Dorner Reward to Be Split Among 3 Parties
LOS ANGELES, Calif. (KTLA) — The $1-million reward offered in the Christopher Dorner manhunt will be divided among three parties, police announced Tuesday.
He shot and killed himself during a final, fiery standoff with police at a cabin in Seven Oaks.
There were 12 claims filed, and of those, three were selected to share the reward money.
A panel of three judges was tasked with splitting the reward. Their decision was made public in a report released by the LAPD.
Eighty percent — or $800,000 — will go to James and Karen Reynolds, who were held hostage by Dorner in their Big Bear condo.
Karen Reynolds called 911 on Feb. 12 after she and her husband broke free, and gave police a description of the couple’s vehicle, which Dorner had stolen.
“Had Mr. and Mrs. Reynolds failed promptly to escape their restraints and contact law enforcement, it is likely Dorner would have escaped,” the report said.
Five percent of the reward will go to tow truck driver R. Lee McDaniel, who spotted Dorner at a gas station in Corona, narrowing down the search.
Dorner, 33, was accused of gunning down a couple in Irvine on Feb. 3.
Authorities launched an all-out manhunt, but Dorner’s exact whereabouts were unknown. There were even reports that he might have fled to Mexico.
McDaniel confirmed that Dorner was in the Inland Empire when he flagged down police on Feb. 7, saying he had spotted the fugitive in his truck moments before.
After two early-morning shootouts with police that day, including one that left a Riverside police officer dead, Dorner was still on the run.

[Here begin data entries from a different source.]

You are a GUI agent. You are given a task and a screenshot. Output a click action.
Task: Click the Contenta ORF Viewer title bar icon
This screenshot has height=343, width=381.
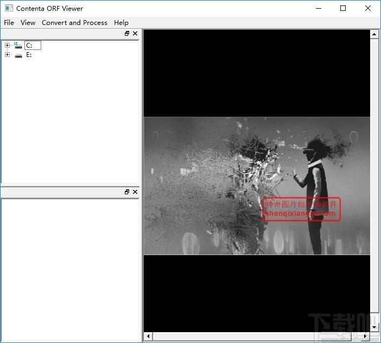(x=9, y=8)
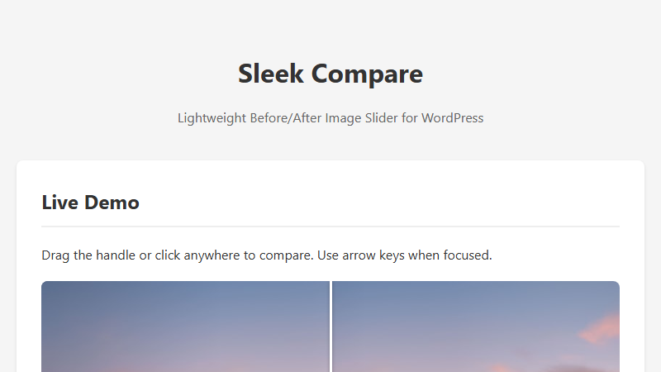Click the top-right rounded corner of image

tap(615, 285)
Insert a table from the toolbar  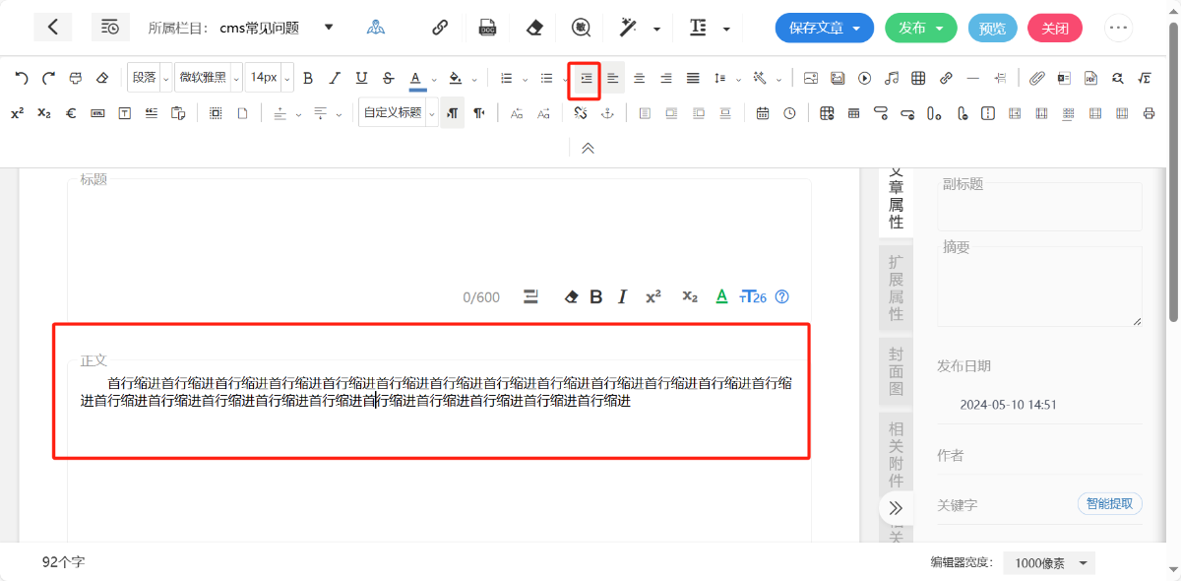coord(917,79)
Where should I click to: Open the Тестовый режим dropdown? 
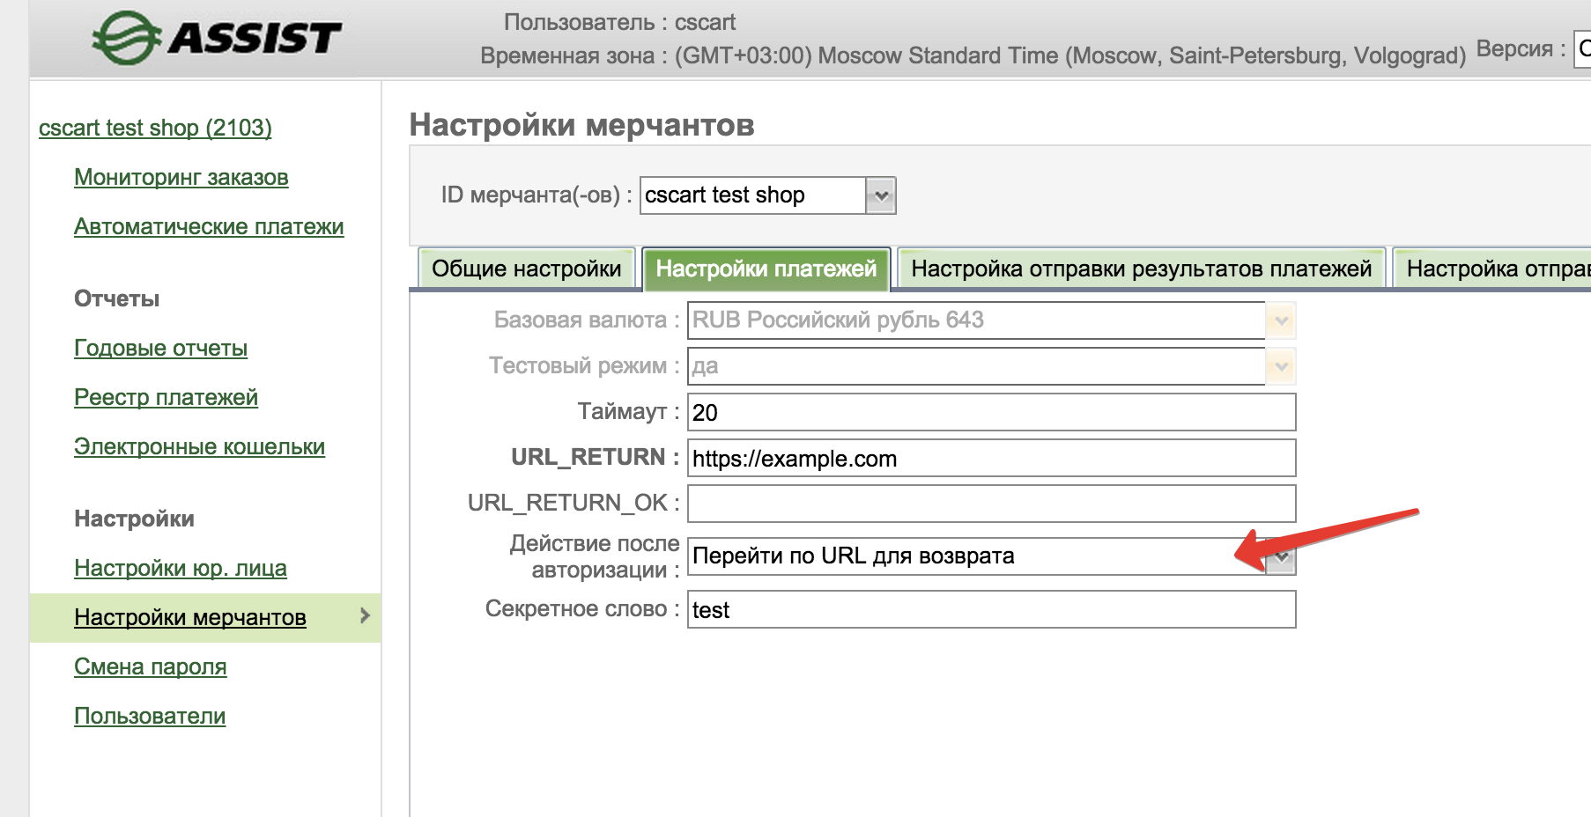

Hours later, ski resort employee Daniel McGowan reported spotting Dorner’s burning pickup truck on a fire road in Big Bear.
His tip led authorities to the area where Dorner was ultimately located.
McGowan will get 15% of the reward because his “tip did not directly lead law enforcement to find Dorner,” according to the report.
None of the money was awarded to Richard Heltebrake, who was carjacked by Dorner after he fled the Reynolds’ condo.
It was determined that his phone call to police “did not lead to information leading to Dorner’s capture,” the report said.
Officers had already spotted Dorner in Heltebrake’s white pickup, the report added.
There had been considerable debate about who — if anyone — would get the reward.
The language of the reward, fronted by numerous agencies, initially specified that it was for Dorner’s “capture and conviction.”
That became irrelevant under the new criteria after Dorner’s death.